Вообще-то художественной литературой у нас считаются произведения с выдуманными героями и выдуманными сюжетами, а литература нон-фикшен, дневниковая, мемуарная, автобиографическая, эссеистическая или родственная этим жанрам считается не художественной, а между тем она может быть намного более художественной, чем та, которая считается и называется таковой, если принадлежит перу мастера и написана великолепным русским и самым что ни на есть художественным языком, то есть красивым, свободным и богатым, насыщенным и мыслями, и художественными образами, и художественными деталями, и метафорами, и сравнениями, и аллитерациями, и реминисценциями, и аллюзиями, и эвфемизмами, и крылатыми выражениями, где все слова гармонично сочетаются между собой и стоят в самом лучшем порядке, и откуда, как из песни, слова не выкинешь… Когда читаешь такие произведения, восхищаешься не только их тематическим, но и лексико-стилистическим содержанием, самим текстом, формой, которая неотделима от содержания, композицией произведения, конструкцией каждой строки, каждой фразы, каждого абзаца, любуешься искусством, с которым всё это сделано… и получаешь эстетическое удовольствие.
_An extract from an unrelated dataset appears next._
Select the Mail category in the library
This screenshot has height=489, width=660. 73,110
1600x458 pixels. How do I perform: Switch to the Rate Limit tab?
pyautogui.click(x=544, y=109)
…У Юрия Кувалдина есть и произведения с выдуманными героями, и с невыдуманными. Но все они у него художественные в лучшем смысле этого слова. Как и его рассказ «Новое небо». Достаточно взять для подтверждения этого хотя бы две-три строки оттуда. Например, вот эти, где герой режет ножом лимон и выкладывает его на тарелку:
«Острым лезвием ножа нарезаю тонкие дольки лимона, раскладываю веером по большой плоской тарелке с золотым ободком».
А вот ещё примеры:
«Человек без полёта в душе» и с полётом в душе.
«Я – Емеля, катающийся на печке… по принципу двигателя внутреннего сгорания – ДВС».
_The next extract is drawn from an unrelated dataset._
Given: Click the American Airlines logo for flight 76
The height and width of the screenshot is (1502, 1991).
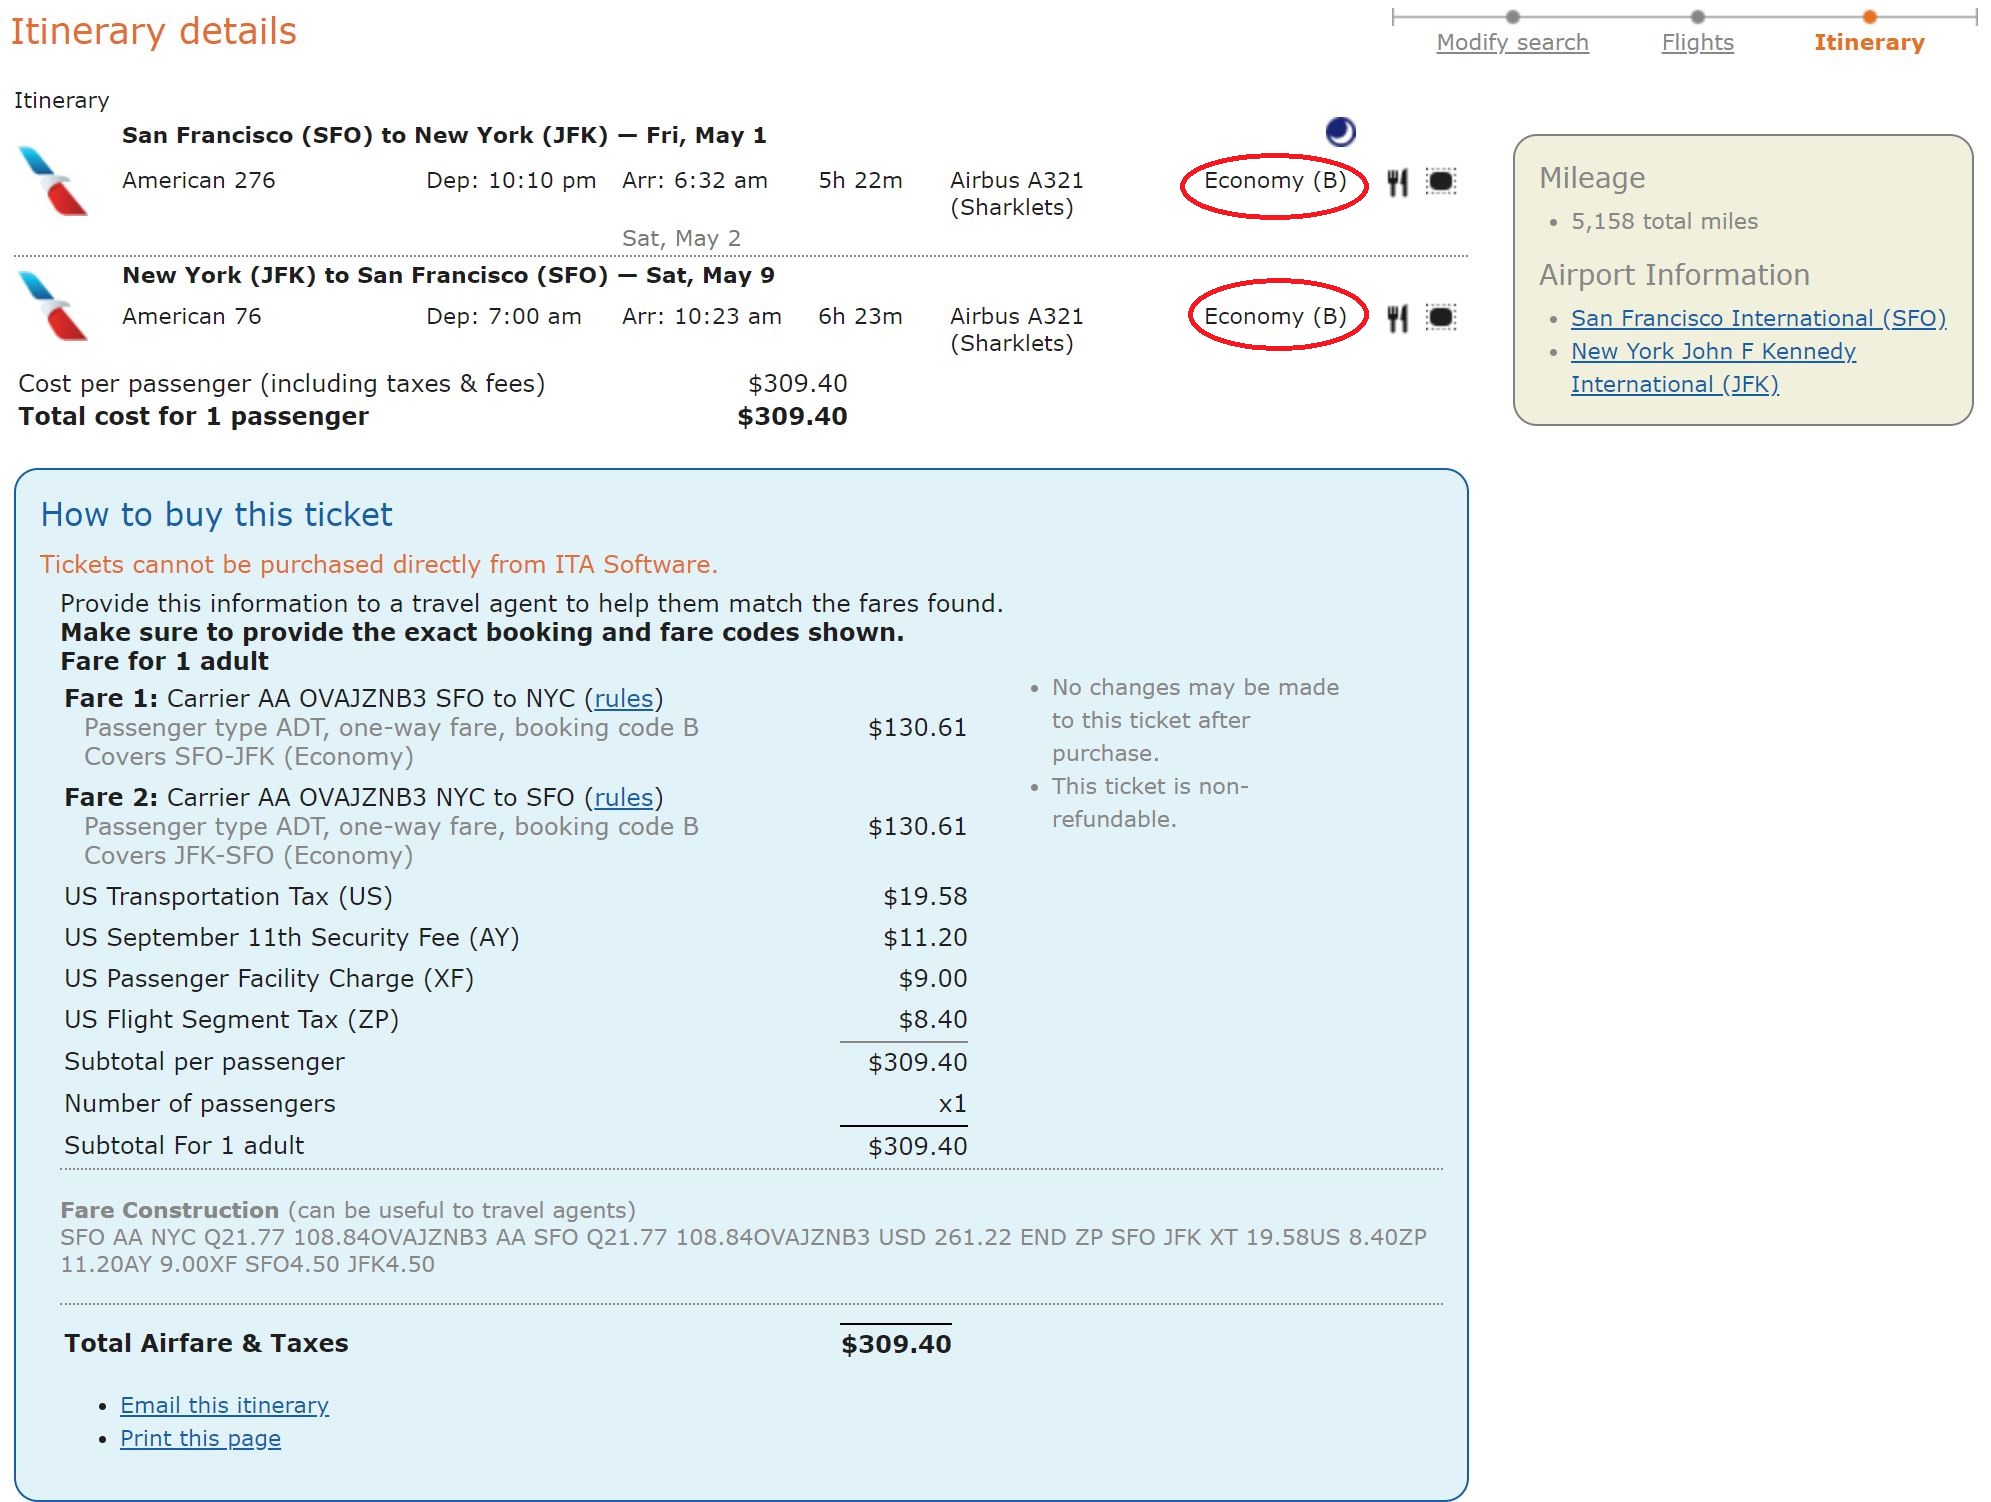Looking at the screenshot, I should (x=53, y=305).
«Я видел Христа на Москве-реке. Идёт себе босиком по воде и не тонет!»
«О, великий Яхве (имя подлинное закрыто этим эвфемизмом), - я это восклицаю, глядя на колокольню Ивана Великого».
6. МУЗЫКАЛЬНОСТЬ И ПОЭТИЧНОСТЬ «НОВОГО НЕБА»
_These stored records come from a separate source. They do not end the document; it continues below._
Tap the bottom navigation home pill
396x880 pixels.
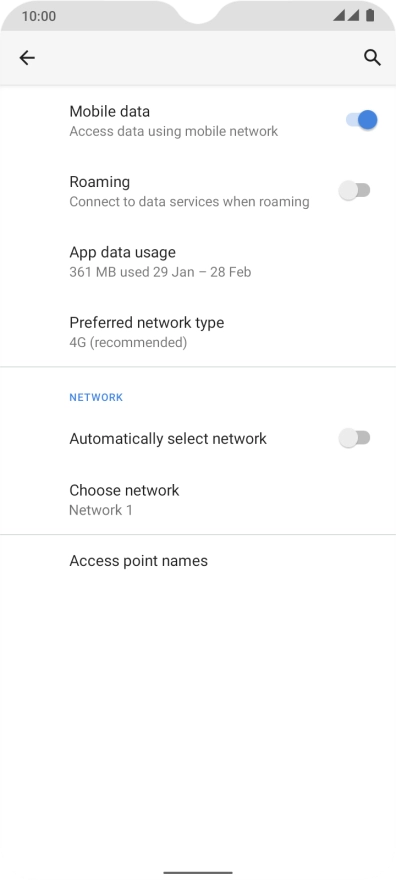[198, 872]
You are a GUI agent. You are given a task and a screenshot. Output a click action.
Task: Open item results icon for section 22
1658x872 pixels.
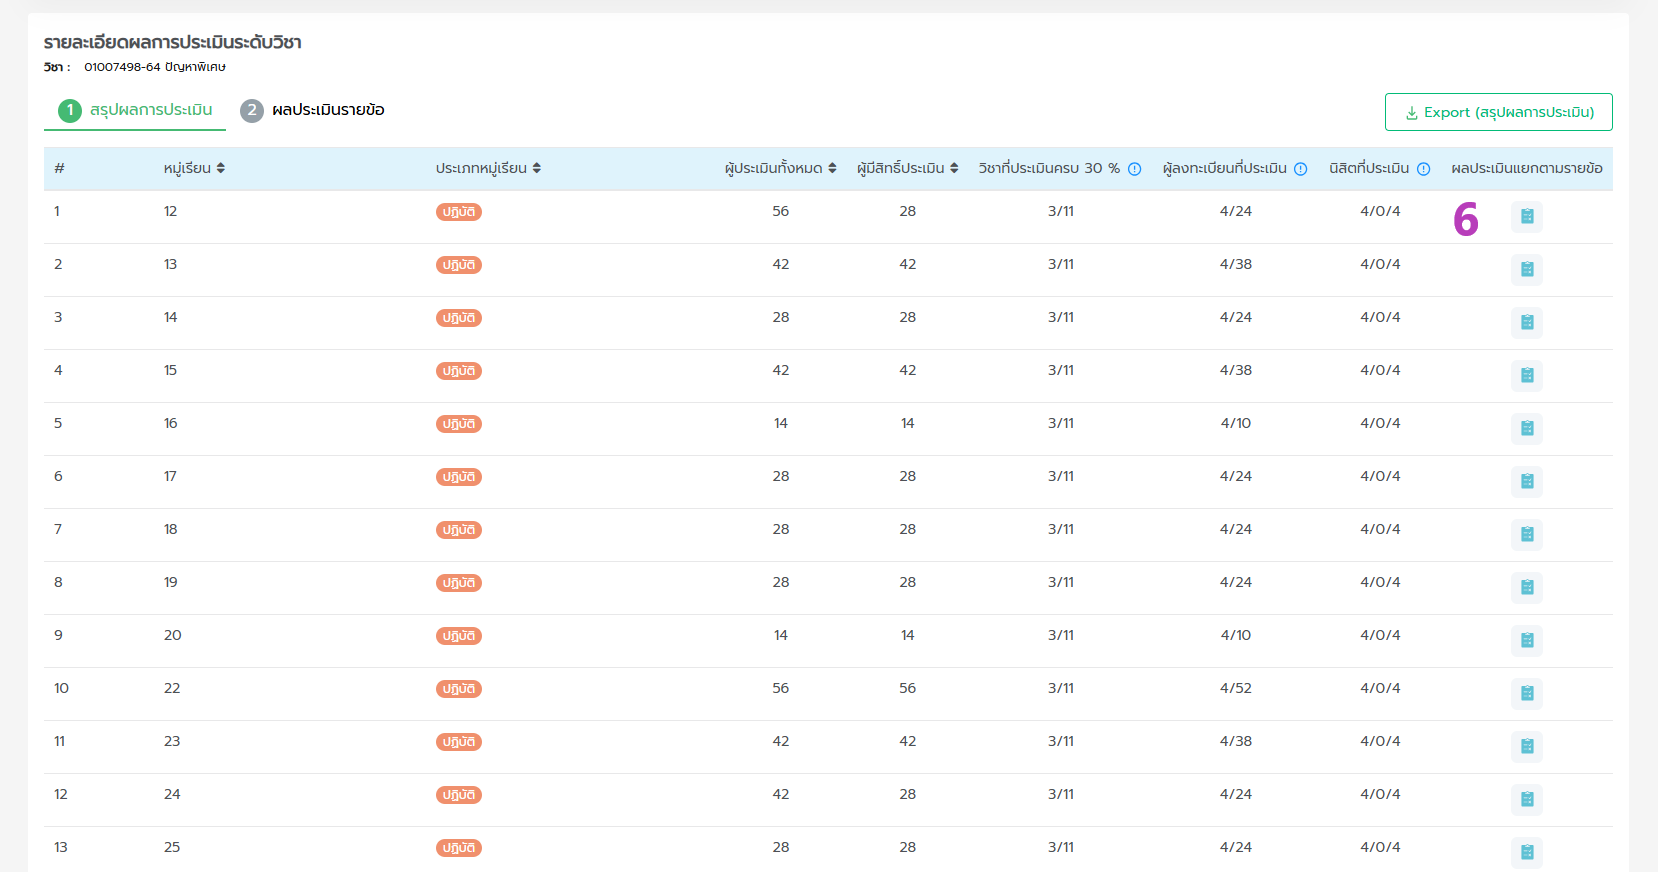click(x=1526, y=693)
Проза Юрия Кувалдина очень музыкальна, и не только потому, что там, как, например, в рассказе «Новое небо», цитируются и звучат песни бардов, певцов, и песня в исполнении слепого, который «поёт гекзаметром без запинки: «Встала из мрака младая с перстами пурпурными Эос…», а потому что у этой прозы есть своя кантилена, свои ритмы…
Она еще и очень поэтична и в ней есть места, в которых она плавно переходит в стихи, записанные прозой и содержащие в себе легкую улыбку автора, который вот и рифмованными ямбами может говорить:
«…люблю я быть самим собой, являясь общею судьбой, я отдан пламенным мечтам – себя я вижу тут и там, поскольку создаю всё сам».
Есть в «Новом небе» и отрывок текста, где стихи переходят в прозу, а проза опять в стихи, и где автор начинает говорить анапестом, строками песни Андрея Вознесенского «Я тебя никогда не забуду», а потом переиначивает всё на свой лад, на разные лады и ломает метрический трёхсложный анапест и заменяет его на фразовик, на дисметрический верлибр, и перемежает анапест с фразовиком и с прозой и делает это виртуозно! И у него получается блестящая стихопроза - пародийного характера, с элементами ёрничества, но при этом очень лиричная и очень трогательная.
«Я тебя никогда не забуду. Ты меня никогда не забудешь. Ты всё ж меня позабудешь, но я-то не забуду тебя. Ты меня на рассвете забудешь. Забывать необутая будешь. Но уж я-то никогда тебя не забуду…
…Он меня никогда не забудет. Она меня никогда не забудет. Ты меня, я тебя, она меня, он её, они всех, и все их – никогда не забудут.
…встань в угол, потому что ты меня забыла!»
7. ИРОНИЧНОСТЬ С ГРОТЕСКОМ В «НОВОМ НЕБЕ»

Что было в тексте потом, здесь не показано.